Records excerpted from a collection
..............................
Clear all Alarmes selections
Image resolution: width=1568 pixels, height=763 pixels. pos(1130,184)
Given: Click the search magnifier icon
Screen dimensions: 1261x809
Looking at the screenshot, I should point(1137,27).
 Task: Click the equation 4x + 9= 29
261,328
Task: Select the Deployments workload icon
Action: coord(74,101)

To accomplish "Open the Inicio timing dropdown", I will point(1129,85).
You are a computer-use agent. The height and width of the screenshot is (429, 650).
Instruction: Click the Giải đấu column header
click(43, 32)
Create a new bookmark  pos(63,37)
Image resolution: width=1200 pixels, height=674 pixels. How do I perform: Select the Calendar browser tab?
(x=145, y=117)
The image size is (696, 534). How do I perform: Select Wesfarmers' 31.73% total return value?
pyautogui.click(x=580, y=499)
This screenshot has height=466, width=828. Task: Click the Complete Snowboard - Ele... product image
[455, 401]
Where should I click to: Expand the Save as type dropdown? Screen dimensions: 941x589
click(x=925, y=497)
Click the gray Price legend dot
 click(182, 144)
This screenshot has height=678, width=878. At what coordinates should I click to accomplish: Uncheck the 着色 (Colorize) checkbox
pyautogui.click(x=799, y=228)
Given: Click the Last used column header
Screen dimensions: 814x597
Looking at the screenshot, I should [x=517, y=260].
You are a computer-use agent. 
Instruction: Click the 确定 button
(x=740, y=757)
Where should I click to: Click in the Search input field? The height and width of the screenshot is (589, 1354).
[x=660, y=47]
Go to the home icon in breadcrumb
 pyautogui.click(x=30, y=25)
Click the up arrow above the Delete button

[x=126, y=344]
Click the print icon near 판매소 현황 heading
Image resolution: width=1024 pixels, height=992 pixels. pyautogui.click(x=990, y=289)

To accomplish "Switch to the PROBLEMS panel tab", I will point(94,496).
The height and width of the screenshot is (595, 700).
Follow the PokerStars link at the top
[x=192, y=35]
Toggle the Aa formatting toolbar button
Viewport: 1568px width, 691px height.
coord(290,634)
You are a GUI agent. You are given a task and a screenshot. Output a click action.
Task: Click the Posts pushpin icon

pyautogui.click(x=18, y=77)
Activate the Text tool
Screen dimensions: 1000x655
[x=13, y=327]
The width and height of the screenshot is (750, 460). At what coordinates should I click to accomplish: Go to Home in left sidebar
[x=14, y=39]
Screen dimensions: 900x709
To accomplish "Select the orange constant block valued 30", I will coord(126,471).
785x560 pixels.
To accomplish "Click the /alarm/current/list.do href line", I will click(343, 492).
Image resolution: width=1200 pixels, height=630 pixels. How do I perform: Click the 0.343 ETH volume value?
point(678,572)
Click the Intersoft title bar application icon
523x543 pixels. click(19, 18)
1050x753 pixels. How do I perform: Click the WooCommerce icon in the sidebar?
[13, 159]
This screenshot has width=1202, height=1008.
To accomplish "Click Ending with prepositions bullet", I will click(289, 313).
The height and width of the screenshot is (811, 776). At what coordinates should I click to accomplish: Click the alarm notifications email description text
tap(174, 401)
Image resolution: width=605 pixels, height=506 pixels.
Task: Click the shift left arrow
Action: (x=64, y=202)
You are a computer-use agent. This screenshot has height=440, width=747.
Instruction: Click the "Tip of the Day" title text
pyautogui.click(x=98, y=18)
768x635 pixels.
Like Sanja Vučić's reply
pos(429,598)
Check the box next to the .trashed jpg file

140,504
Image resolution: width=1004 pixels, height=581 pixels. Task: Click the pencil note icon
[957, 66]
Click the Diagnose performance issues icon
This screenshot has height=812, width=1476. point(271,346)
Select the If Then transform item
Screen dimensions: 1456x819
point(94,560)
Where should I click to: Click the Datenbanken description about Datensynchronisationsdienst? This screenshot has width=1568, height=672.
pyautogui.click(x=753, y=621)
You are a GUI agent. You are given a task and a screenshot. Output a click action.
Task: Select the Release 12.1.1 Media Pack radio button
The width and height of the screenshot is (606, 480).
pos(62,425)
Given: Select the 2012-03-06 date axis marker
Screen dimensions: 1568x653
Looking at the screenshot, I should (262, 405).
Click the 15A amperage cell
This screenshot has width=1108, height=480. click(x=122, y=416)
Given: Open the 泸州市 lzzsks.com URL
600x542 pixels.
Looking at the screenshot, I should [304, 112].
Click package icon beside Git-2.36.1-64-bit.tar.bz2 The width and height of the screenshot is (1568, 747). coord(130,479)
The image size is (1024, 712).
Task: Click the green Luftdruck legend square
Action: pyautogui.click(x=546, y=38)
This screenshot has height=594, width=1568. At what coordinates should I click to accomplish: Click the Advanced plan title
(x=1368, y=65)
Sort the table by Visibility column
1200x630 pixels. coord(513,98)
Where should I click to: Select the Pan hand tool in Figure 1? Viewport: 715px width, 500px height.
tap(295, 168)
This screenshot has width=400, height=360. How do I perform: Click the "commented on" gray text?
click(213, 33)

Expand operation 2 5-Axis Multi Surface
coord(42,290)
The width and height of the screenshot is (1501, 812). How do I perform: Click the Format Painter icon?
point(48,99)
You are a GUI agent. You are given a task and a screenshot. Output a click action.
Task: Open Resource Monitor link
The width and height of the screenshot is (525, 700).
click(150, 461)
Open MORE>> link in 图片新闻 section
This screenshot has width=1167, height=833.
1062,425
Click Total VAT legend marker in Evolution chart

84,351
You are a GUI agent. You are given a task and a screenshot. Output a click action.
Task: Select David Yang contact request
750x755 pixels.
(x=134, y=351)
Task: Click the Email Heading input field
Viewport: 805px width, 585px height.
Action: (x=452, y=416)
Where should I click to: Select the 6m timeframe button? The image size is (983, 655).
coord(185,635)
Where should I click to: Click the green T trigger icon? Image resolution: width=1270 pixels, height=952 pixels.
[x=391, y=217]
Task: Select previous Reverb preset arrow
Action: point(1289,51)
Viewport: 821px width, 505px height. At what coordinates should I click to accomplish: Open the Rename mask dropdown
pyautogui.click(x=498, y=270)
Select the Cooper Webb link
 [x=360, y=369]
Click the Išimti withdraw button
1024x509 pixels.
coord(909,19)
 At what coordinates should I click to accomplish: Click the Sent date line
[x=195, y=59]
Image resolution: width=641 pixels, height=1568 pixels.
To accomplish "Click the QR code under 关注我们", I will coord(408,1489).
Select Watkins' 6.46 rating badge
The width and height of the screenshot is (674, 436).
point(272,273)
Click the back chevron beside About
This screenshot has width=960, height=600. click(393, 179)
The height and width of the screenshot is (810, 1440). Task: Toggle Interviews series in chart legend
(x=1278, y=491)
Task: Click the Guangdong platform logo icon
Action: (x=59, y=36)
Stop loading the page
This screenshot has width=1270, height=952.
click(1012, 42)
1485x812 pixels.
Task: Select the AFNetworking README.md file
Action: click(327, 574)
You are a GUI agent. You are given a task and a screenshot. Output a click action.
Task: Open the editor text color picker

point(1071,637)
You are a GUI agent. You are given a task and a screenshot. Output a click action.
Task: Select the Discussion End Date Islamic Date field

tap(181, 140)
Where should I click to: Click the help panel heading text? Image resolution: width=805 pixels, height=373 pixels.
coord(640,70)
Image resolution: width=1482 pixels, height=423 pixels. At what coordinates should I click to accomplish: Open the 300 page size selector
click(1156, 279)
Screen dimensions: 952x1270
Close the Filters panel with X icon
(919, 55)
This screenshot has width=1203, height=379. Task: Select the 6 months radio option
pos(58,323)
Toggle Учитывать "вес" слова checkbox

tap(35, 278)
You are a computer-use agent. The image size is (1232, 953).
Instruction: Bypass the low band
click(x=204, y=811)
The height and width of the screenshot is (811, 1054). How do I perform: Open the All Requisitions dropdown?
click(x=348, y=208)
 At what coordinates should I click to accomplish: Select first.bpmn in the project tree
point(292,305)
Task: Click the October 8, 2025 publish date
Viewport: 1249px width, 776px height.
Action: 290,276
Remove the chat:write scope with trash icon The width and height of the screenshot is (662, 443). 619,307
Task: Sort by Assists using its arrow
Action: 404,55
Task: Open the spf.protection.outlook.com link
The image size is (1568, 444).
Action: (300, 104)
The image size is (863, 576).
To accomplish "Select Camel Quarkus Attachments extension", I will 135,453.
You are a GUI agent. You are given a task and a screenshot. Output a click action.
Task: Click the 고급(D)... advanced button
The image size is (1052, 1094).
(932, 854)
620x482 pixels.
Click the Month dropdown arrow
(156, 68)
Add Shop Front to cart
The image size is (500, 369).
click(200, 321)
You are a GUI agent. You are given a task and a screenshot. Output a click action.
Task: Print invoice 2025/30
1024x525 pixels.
..............................
Print the lines above from the one with "Activate the Text tool" through the one with "Screen dimensions: 900x709", both included, exactly as written and nothing more.

:: Written solution ::
Activate the Text tool
Screen dimensions: 1000x655
[x=13, y=327]
The width and height of the screenshot is (750, 460). At what coordinates should I click to accomplish: Go to Home in left sidebar
[x=14, y=39]
Screen dimensions: 900x709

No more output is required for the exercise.